Nos últimos tempos, Jaime Stivelberg, que chegou a ser juiz do Tribunal Regional Eleitoral, dizia-se cansado da profissão, mesmo antes dos sinais do mal que o consumiria. Mas jamais deixou de comparecer ao seu gabinete de trabalho, no Edifício José Loureiro, na Rua XV de Novembro.
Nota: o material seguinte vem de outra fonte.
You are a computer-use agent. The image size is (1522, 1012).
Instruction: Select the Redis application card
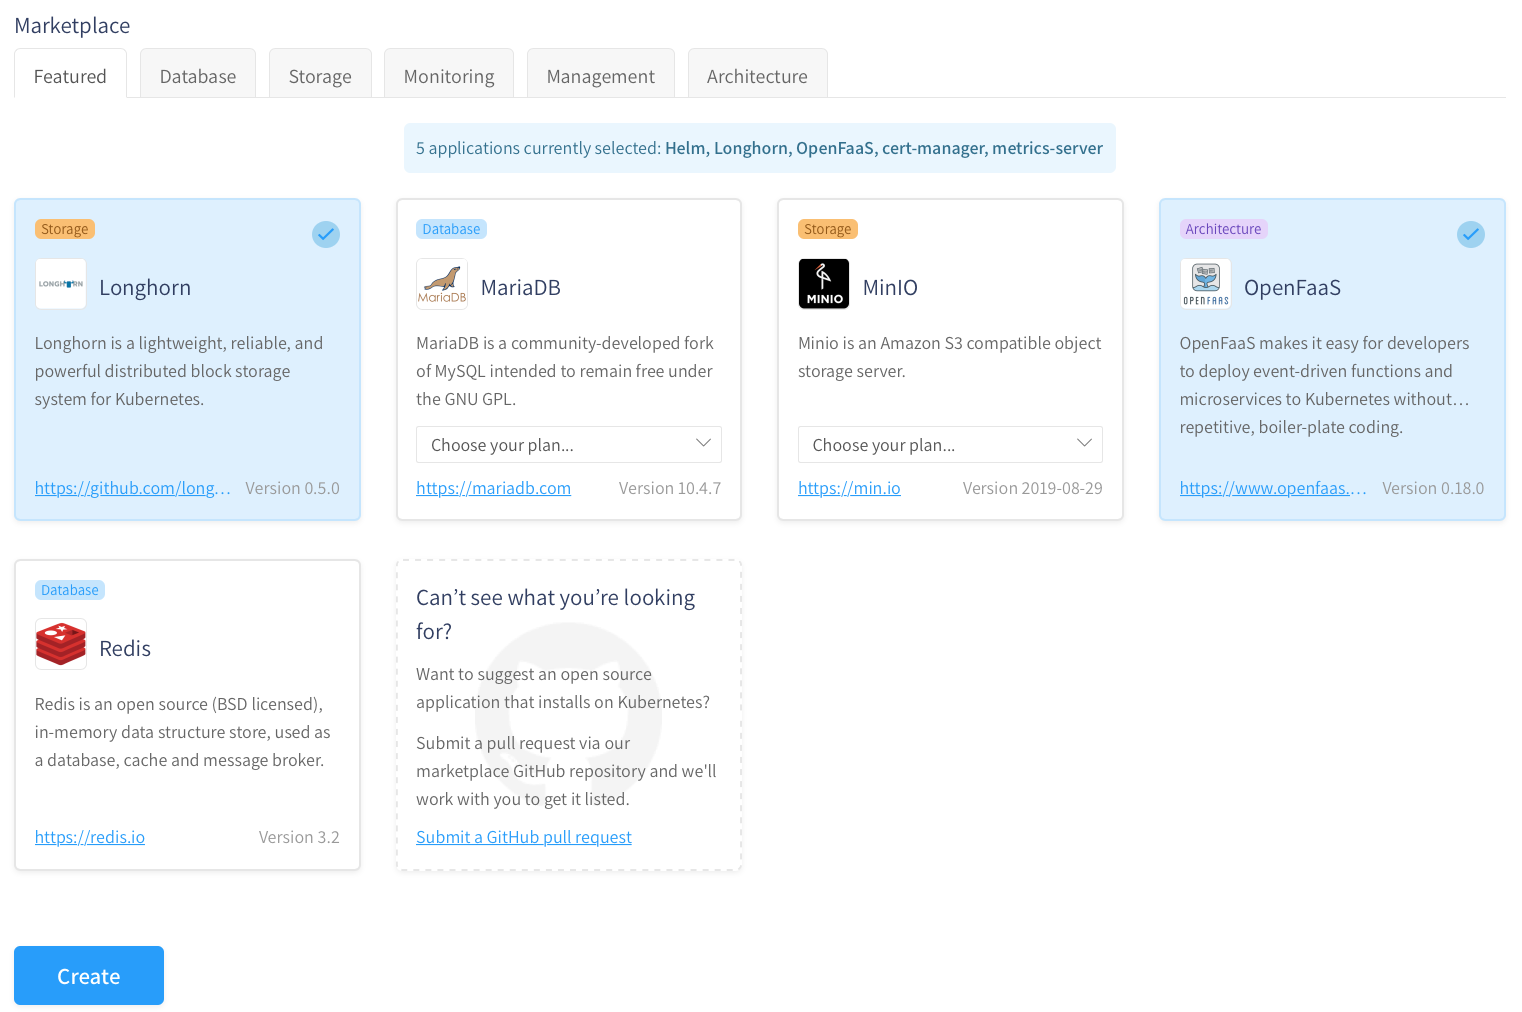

Da mesma forma que enfrentou com galhardia os sobressaltos, as dores e as tristezas da caminhada, sem nunca desviar-se da rota inicial. Foi assim até o fim. E como o desembargador Aurélio Feijó, uma de suas principais referências, procurou em vida conciliar a profissão com o coração. Foi um profissional exemplar. Era um homem franco, sem ser rude; amava o chiste, sem perder o respeito; e não perdia a oportunidade de rir – ainda que (ou principalmente quando) a piada tivesse como personagens os descendentes de Abraão, entre os quais ele se incluía.

Não sei se Tadeu e Jaime se conheceram. Acredito que não, embora exercessem a mesma profissão. Se tivessem se conhecido, certamente seriam amigos. Apesar da diferença de etnias. Ou talvez por isso mesmo.

De José Tadeu e de Jaime, restou-me a lembrança e a saudade. E, quando isso acontece, como dizia Rubem Alves, inspirado em Guimarães Rosa, não é parte do passado. É sempre presente.

 

Célio Heitor Guimarães é jornalista e consultor jurídico aposentado.